Vediamo comunque quali sono state le interessantissime reazioni all’unica visione della vita (anzi, della morte) promossa dal duo “pro-death”.

Il 19 novembre il direttore di Avvenire -Marco Tarquinio- ha rivolto un appello alla dirigenza Rai perché faccia conoscere persone come Mario Melazzini, Fulvio De Nigris, Mariapia Bonanate e suo marito, Angelo Carboni, Rosy Facciani, Simone Schonsberg e la mamma Gloria, Moira Quaresmini e la sua famiglia. Voci di chi vive e lotta e soffre e non molla, e non solo ai “profeti” dell’eutanasia». (da “Fateli parlare, Avvenire).
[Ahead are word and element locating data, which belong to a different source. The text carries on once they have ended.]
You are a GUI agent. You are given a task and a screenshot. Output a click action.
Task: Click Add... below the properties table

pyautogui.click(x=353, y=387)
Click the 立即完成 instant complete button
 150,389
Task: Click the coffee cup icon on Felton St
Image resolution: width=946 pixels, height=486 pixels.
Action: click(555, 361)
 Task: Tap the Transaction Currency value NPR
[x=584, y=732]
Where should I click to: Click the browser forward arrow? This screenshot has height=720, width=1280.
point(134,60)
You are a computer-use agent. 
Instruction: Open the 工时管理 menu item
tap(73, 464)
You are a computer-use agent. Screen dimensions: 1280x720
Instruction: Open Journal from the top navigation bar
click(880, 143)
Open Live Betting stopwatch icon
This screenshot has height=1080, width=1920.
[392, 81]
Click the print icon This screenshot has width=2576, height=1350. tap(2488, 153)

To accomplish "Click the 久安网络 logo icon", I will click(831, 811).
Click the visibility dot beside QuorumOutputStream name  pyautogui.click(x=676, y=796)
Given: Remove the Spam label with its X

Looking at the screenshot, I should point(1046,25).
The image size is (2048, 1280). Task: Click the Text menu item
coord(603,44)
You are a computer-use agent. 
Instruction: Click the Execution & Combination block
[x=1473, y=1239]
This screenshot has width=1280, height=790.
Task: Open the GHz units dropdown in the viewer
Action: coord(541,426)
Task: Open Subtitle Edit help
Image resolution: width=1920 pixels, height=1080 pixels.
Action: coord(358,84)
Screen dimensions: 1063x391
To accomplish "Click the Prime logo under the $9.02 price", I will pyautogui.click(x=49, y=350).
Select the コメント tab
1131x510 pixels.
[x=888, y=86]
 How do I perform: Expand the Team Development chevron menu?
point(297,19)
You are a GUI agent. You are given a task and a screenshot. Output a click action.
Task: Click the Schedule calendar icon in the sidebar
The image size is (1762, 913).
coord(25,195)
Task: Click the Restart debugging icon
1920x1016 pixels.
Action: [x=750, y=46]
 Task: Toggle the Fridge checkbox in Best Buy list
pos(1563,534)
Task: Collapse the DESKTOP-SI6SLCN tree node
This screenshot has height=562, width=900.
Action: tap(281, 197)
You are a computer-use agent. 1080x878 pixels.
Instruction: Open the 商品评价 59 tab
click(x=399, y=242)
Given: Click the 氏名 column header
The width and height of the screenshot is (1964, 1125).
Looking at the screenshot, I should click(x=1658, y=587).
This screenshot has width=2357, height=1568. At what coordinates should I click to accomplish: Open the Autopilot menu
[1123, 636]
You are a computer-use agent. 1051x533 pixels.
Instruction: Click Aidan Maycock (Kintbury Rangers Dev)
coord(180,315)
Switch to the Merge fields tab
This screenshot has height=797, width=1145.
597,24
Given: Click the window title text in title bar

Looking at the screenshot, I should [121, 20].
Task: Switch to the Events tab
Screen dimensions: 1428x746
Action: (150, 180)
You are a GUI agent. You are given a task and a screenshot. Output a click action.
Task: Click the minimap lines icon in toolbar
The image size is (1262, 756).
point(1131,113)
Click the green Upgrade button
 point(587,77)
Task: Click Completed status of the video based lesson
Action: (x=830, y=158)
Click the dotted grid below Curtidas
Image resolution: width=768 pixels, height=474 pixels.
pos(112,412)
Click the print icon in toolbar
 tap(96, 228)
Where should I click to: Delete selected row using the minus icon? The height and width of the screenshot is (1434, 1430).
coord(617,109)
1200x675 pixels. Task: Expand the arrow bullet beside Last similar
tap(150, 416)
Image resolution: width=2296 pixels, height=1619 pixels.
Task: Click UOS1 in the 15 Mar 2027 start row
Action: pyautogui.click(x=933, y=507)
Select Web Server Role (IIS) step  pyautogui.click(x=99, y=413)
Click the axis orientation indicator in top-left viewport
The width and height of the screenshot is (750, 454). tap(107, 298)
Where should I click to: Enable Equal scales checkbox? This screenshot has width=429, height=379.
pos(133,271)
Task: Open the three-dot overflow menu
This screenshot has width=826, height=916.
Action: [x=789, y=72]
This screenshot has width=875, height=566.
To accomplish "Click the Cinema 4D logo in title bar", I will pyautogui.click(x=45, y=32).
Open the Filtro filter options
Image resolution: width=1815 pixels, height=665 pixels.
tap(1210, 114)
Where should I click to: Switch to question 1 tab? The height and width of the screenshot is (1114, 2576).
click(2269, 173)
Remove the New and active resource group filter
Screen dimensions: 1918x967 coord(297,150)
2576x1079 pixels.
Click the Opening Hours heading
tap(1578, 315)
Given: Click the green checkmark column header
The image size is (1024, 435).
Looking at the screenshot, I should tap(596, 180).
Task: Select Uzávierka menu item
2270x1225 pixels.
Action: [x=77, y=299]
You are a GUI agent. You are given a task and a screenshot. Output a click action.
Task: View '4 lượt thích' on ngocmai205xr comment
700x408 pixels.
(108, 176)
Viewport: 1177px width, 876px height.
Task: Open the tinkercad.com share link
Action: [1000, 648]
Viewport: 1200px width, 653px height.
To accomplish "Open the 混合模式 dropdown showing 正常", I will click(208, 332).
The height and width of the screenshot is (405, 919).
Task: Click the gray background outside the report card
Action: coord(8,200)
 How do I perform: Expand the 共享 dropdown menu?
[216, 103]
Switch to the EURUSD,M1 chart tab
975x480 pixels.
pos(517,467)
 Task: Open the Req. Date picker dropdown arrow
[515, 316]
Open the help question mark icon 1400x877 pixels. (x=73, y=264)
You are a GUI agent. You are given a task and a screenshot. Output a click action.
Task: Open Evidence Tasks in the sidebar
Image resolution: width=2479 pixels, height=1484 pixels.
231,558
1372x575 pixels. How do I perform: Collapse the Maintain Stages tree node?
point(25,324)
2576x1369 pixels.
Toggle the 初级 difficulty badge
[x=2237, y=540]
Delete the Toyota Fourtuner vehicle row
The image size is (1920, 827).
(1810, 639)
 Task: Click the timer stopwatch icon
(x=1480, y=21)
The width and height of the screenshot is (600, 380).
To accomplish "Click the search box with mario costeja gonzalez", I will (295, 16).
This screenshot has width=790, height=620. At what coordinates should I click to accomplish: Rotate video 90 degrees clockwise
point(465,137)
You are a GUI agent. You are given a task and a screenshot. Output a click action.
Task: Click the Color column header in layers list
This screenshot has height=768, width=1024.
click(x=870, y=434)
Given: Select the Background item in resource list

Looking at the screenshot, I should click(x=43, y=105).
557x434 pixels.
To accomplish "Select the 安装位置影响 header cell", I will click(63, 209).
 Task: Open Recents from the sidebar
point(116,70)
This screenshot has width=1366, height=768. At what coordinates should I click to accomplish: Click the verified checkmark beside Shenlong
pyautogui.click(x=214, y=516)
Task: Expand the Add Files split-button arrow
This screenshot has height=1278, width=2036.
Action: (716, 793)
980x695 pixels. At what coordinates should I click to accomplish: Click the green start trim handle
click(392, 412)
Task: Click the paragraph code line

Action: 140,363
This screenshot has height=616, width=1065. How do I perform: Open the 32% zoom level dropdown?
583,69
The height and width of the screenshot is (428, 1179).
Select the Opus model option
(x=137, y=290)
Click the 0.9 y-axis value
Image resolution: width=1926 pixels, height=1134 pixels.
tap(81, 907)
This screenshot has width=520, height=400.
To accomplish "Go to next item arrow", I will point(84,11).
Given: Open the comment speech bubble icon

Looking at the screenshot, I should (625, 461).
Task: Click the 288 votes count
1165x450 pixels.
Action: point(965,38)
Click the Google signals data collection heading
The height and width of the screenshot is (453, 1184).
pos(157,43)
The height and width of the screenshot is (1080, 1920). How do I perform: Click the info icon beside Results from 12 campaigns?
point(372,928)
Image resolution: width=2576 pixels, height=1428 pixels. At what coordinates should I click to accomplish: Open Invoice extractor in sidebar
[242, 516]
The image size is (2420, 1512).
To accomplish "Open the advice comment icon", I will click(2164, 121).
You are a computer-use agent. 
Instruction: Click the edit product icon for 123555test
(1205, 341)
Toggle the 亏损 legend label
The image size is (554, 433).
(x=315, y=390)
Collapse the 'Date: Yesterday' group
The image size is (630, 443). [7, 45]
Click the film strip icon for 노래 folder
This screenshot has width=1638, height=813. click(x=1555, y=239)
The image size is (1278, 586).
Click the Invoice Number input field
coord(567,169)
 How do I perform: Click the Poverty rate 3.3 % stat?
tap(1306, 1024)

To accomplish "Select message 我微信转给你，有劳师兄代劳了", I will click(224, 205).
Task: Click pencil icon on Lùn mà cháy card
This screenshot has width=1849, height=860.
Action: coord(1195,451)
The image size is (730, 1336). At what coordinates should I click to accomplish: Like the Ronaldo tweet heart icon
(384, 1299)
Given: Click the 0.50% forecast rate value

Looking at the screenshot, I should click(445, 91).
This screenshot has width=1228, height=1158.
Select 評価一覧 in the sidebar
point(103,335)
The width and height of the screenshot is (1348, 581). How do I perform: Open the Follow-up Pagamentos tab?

Il 20 novembre c’è stata immediatamente una reazione all’appello. In modo bipartisan la politica ha risposto: oltre centoventi firme in due lettere distinte, da parte dei primi due partiti italiani (PDL e PD) per chiedere al cda Rai di garantire nei programmi del servizio pubblico, e in particolare in quello condotto da Fazio e da Saviano, «la voce di chi difende la vita e soprattutto di chi lo fa vivendo una condizione di sofferenza» (qui il testo dell’appello). Si schierano 91 parlamentari del PDL e Lega Nord (primi firmatari: Alfredo Mantovano, Maurizio Gasparri, Gaetano Quagliariello, Maurizio Lupi, Eugenia Roccella, Barbara Saltamartini, Enrico La Loggia, Valentina Aprea, Giuseppe Cossiga). A sinistra sono 32 membri del PD (i primi sono Giuseppe Fioroni ed Enrico Gasbarra) a scrivere a Fazio&Saviano per «segnalare come sia mancata la voce dell’altra scelta» (qui il testo dell’appello). Si associa idealmente Giorgio Merlo (Pd), mentre Pier Ferdinando Casini (Udc), si rivolge ai vertici Rai affinché «diano voce a chi non vuole l’eutanasia». Il sindaco di Roma, Gianni Alemanno, ha dichiarato di condividere l’invito del direttore di Avvenire e anche lui chiede al Cda della Rai di garantire la voce di chi difende la vita. Si mobilitano anche diverse associazioni, come l’Aiart (associazione telespettatori cattolici). Anche il Tg2, dà immediatamente spazio all’appello e Mattino Cinque si dice disponibile ad ospitare queste storie altrimenti dimenticate. (da Avvenire, Yahoo Notizie, AdnKronos).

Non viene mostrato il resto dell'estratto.